The Importance of Using Notices of Non-Coverage in an Audiology Practice

The Importance of Using Notices of Non-Coverage in an Audiology Practice

Kim Cavitt, Au.D.

Notices of Non-Coverage are forms that are almost always required by managed care entities, through their agreements, medical policies, and guidance (when you are in-network) and frequently required by many state governments (when you are an out of network provider). In this notice, you are informing the patient of the recommended items and services to be rendered, why your practice anticipates that these items and services will be non-covered, and the usual and customary costs for the items and services. The patient will acknowledge, through their signature, the receipt of the notice and acceptance of its associated financial responsibilities.

In-network providers typically have contractual responsibilities to inform patients, in writing, of non-coverage of items and services and to document the patient’s acceptance of the financial responsibility for the costs of these items and services. Commercial plans (Indemnity, self-insured, PPO, POS, HMO) typically allow you to use a practice created and generated form. The Academy of Doctors of Audiology (ADA) offers a form, for purchase, through their Forms Library (https://www.audiologist.org/practice/forms-library) that was created by myself and ADA’s legal counsel. This form should be used for ANY items and service, including but not limited to hearing aids, tinnitus management, auditory processing evaluation and management, evaluation and management services, cerumen management, auditory prosthetic device fitting, orientation, and troublehooting, auditory rehabilitation, etc. The form should be provided to the patient prior to services being rendered and should clearly indicate the patient’s financial and professional rights and responsibilities.

Advance Beneficiary Notices (ABNs) are the traditional Medicare (red, white and blue Medicare Card) notices of non-coverage.
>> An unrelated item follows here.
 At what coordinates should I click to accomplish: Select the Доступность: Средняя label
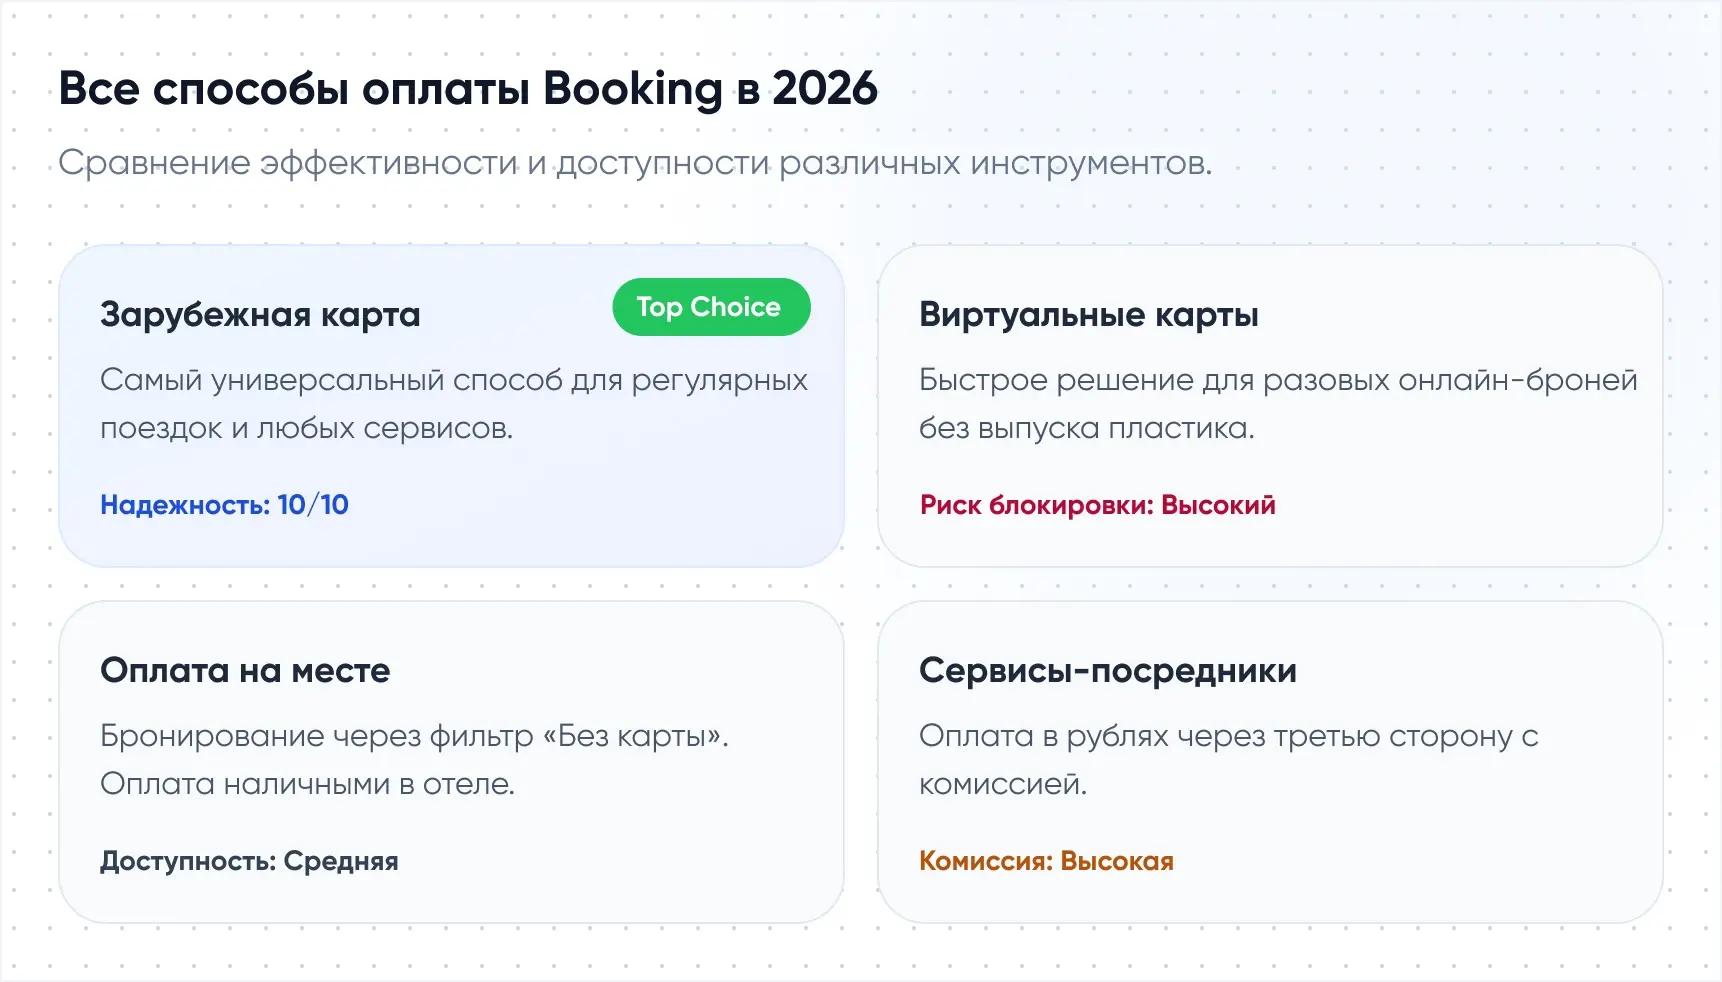(249, 861)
They have required (where you cannot collect payment from the patient without the form being in place before the service is rendered; when using 92700 , L9900 or when a local coverage determination is in effect in your locality) and voluntary (items and services that are statutorily excluded from Medicare coverage or that do not meet the definition of a Medicare benefit). You can learn more about ABNs at https://www.cms.gov/Medicare/Medicare-General-Information/BNI/ABN and you can get a pre-filled ABN for required or voluntary uses, at no charge, through the ADA Forms Library.

Medicare Advantage (Part C) plans have their own, unique notice of non-coverage requirements (organization predetermination). This can vary plan to plan and state to state. These requirements can often be found on their websites or in their portals. Some of these plans offer their own, specific notices of non-coverage that are to be used with their members. Others will allow for the use of the practice created and generated form.

Finally, out of network providers need to realize that they are not immune to patient notification responsibilities, especially when dealing with Medicaid beneficiaries. The Federal government, though the No Surprises Act (https://www.cms.gov/newsroom/fact-sheets/no-surprises-understand-your-rights-against-surprise-medical-bills#:~:text=The%20No%20Surprises%20Act%20protects,network%20air%20ambulance%20service%20providers.) and state governments, through similar legislation and state balance billing protections (https://www.commonwealthfund.org/publications/maps-and-interactives/2021/feb/state-balance-billing-protections) have set forth patient notification requirements that can impact out of network providers. Practices need to seek legal guidance, get assistance on their rights and responsibilities within these laws and determine what needs to be provided to out of network patients and in what settings.

Notifications of non-coverage can go a long way in providing patient’s with pre-determination and price transparency. It also can help alleviate confusion when the patient is interpreting their third-party coverage and benefits and, after claims processing, understanding their explanation of benefits. These completed notices also offer provider’s legal protections in the event of consumer and patient complaints on billing and insurance. ■


Dr. Kim Cavitt was a clinical audiologist and preceptor at The Ohio State University and Northwestern University for the first ten years of her career. Since 2001, Dr. Cavitt has operated her own Audiology consulting firm, Audiology Resources, Inc. She currently serves on the State of Illinois Speech Pathology and Audiology Licensure Board. She also serves on committees through AAA and ASHA and is an Adjunct Lecturer at Northwestern University.